• _Texto seleccionado_
======

Prólogo de la Antología de la poesía hispoanoamericana actual, de Julio Ortega

 Presentamos el prólogo de la “Antología de la poesía hisoanoamericana actual” del crítico, poeta y narrador peruano Julio Ortega (Casma, 1942). Ortega se ha caracterizado por ser uno de los antólogos con mayor prestigio en el ámbito del español. La antología fue publicada en 1987. Inicia con César Moro y cierra con Arturo Carrera.

 

 

 

Las antologías suelen ser de autores, aunque las hay también de textos. Esta, en cambio, quiere ser una antología de la lectura: una selección de poesía hispanoamericana actual cuyo sentido radica en la actividad del lector, en esa lectura que organiza los textos como un proyecto de su propia aventura y goce creadores. Hecha para ser leída en esa intimidad combinatoria, esta antología busca al lector como su centro; y eso significa, en primer término, que todos los criterios de la selección están a su servicio, y no al servicio de un programa literario y, mu­cho menos, supeditados al mero gusto del antólogo. En segundo término, ello supone que esta no es una antología arbitraria.

======

• _Ejercicios por resolver_
1) Indica si cada afirmación coincide con el prólogo de la antología, contestando sí o no y citando las palabras que lo deciden: (a) la antología se publicó en 1987; (b) la antología empieza con Arturo Carrera; (c) el prólogo presenta la antología como arbitraria.
2) Sigue escribiendo el prólogo de la antología a partir de su última oración.

• _Bloque de datos_
======

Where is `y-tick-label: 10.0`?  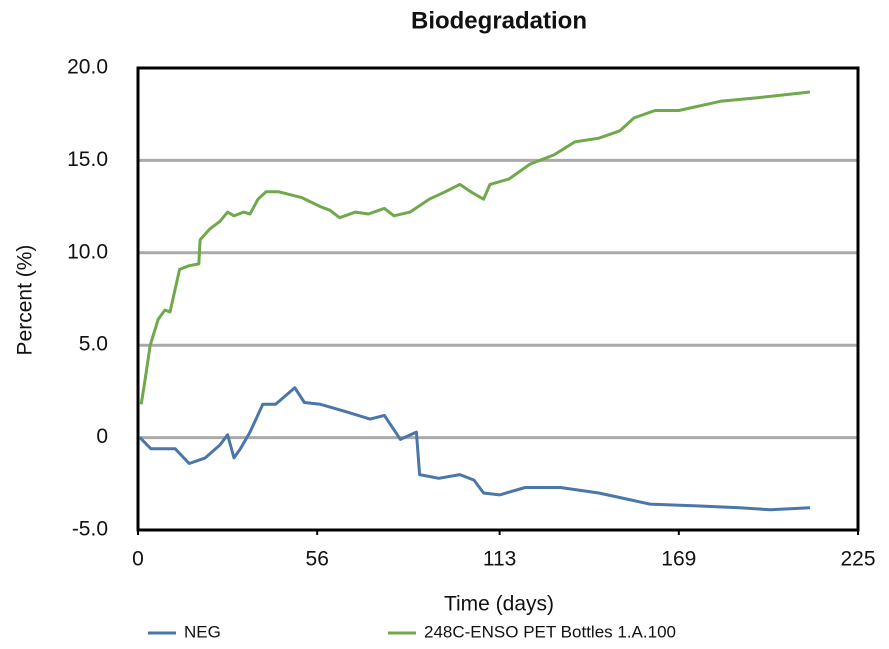
y-tick-label: 10.0 is located at coordinates (88, 252).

======

• _Respuestas en orden_
1)
(a) Sí: "La antología fue publicada en 1987."
(b) No: "Inicia con César Moro y cierra con Arturo Carrera."
(c) No: "esta no es una antología arbitraria."

2)
Por otra parte, la calidad de presente, de actualidad en desplazamiento, que tiene la lectura hace que esta anto­logía no se supedite ni al medio ni a la historia, ni siquiera a las tendencias literarias. Quiere ser fiel a esa experiencia única que es la lectura de poesía, a su escenario de un habla compartida, que la convierte en un ritual primitivo tanto como en una operación disolvente de los códigos restrictivos. Esa habla construye un espacio suplementa­rio —alterno, disfuncional, nunca saturado ni completo­— donde reconocemos nuestra identidad figurativa, esa más­cara inquieta de lo imaginario. En esta lengua y en esta América esa identidad está hecha en buena parte de es­tas voces que se abren en la nuestra. Al final, esta antología tendría que ser una partitura del leer; el antólogo un lector invitado, y el lector una voz con bravura.

 

Una antología que no se base en las nociones tradicio­nales que privilegian la figura del poeta pero que tampo­co tribute al fetichismo lingüístico de los textos espera convocar al lector en las propiedades de su lectura: po­ner en circulación el habla que se modula entre las ape­laciones e indagaciones de esta textura comunicativa. La lectura que trama esa circulación debería mostrarnos cuánto dice más la poesía nuestra y que próxima es a nuestras vidas concretas. Porque aun cuando algunas zo­nas de su textura puedan ser opacas o herméticas, todo en ella se desplaza hacia el punto de fusión de la lectura, con la energía de su poder reordenador, con su inteligen­cia dialogante y su carácter apelativo, convocatorio.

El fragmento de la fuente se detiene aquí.